Ich finde diese Seite einfach super. Danke, dass es Euch gibt und ich nicht ganz alleine bin. Gute Nacht an ALLE !!! Haltet durch.

caro schrieb am 18. März 2010 um 12:48 Uhr:

auch ich gehöre dazu
nach so vielen jahren und endloser therapien wurde jetzt durch diese medienpräsenz alles wieder aufgewühlt.
diese fälle gab es nicht nur in den kirchlcihen einrichtungen sondern auch an regelschulen.
ich bin so ein fall. 2 jahre lang wurde ich von meinem klassen- und meinem mathelehrer miss-ge-braucht, wie ich es nenne. heute bin ich 54 jahre alt ... habe kinder und enkelkinder. aber so wirklich beziehungsfähig war ich nie. im moment habe ich das gefühl an den erinnerungen zu ersticken.
ich sitze den ganzen morgen schon am pc und am telefon und suche eine anlaufstelle. und ich frage mich hat es nach so vielen jahren noch einen sinn diese übergriffe aufzudecken? ich wünsche allen viel mut und kraft.
Dämonen
sie lachen
kleines hilfloses mädchen sie wollen dich holen
um dich zu berühren
um ihre männlichkeit in dir zu begraben

es ist kalt, du frierst
sie kommen um dich zu verbrennen
du frierst
und wirst zur puppe
still, bewegungslos - wehrlos

und alle
alle
hielten augen und ohren geschlosssen
und verschlossen dir
deinen mund

kerstin schrieb am 18. März 2010 um 12:14 Uhr:

hallo, habe diese seite zufällig gefunden. bei mir fingen die erinnerungenwieder an zu arbeiten als ich den verdacht hatte das meine tochter von einem freund der familie missbraucht wurde. hatte zu dem zeitpunkt aber keine zeit mich mir zu wiedmen, da ich erst für meine tochter sorgen musste. im gegensatz zu meiner mutter habe ich ihr beigestanden und sie durch den prozess begleitet. ich wurde 2006 dann in einer therapie in einer klinik mit meiner erinnerung konfrontiert. die erinnerungen die dann über mich rollten und immer noch rollen, nehmen mir die luft zum atmen. ich wurde schon sehr früh missbraucht und mit 5 jahren an andere männer verkauft, als meine eltern dann geschieden wurden hat mein ältester bruder weiter gemacht. das zog sich hin bis ich 18 jahre alt war. das schlimmste für mich ist das meine mutter das alles verleugnet und mir nicht zur seite steht, im gegenteil früher hat sie immer gesagt ich solle mich zusammen reisen und nach aussen ein gutes bild machen. das habe ich bis 2006 getan und ich kann es heute noch.

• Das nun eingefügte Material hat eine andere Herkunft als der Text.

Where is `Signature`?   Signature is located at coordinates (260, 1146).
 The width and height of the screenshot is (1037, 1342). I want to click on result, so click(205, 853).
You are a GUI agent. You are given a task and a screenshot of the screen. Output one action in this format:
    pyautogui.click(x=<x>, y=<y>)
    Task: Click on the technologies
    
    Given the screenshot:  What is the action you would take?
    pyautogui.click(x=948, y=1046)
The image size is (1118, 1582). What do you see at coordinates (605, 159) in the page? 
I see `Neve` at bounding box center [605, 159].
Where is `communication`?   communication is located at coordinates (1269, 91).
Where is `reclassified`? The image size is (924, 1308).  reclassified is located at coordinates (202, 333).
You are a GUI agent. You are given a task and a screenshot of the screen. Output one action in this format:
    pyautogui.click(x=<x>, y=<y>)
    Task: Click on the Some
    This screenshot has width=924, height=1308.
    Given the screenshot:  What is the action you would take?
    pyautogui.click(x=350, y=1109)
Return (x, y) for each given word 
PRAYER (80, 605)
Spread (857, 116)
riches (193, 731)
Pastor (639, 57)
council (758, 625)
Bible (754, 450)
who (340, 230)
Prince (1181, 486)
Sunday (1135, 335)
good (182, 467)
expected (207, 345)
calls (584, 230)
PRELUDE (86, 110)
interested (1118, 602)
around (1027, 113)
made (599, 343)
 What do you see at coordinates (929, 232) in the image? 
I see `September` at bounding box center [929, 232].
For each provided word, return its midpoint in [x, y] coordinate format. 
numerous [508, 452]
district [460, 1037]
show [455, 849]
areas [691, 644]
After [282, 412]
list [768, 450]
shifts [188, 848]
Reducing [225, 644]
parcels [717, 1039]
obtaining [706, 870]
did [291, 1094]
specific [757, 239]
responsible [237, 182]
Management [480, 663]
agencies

Muslimin schrieb am 17. März 2010 um 03:57 Uhr:

Die seite hat mir eine Freundin empfohlen die der einzigste Mensch ist auf erden der Ich mich nach 21 Jahren anvertraut habe ich bin jetzt 29!! Ich wurde mit 8 J. ca.6 monate von einem Ehepaar MB!!
Ich bin Muslimin daher fällt es mir noch schwerer dieses Thema ein zugehen, ich werde meine Familie ruinieren wenn ich je auspacke!! Irgendwie gebe ich mir immer noch die Schuld auch wenn ich nie in meinem Leben jemanden verletzt habe!! Und obwohl diese seite mir das gegeteil beweist ist es schwer für mich, mich als opfer zusehen!! Ich empfinde grossen Hass für mich! Man kann mich so schnell aus der Bahn werfen das dazu führt das ich mich BRUTAL Verltze damit ich vergesse ich brauche nur eine Banane zusehen dann Verletze ich mich selbst!Die haben Wirklich Perverse Spiele mit mir gespielt dir nicht aus meinem Kopf wollen und mir das Leben schwerfällt zu leben!!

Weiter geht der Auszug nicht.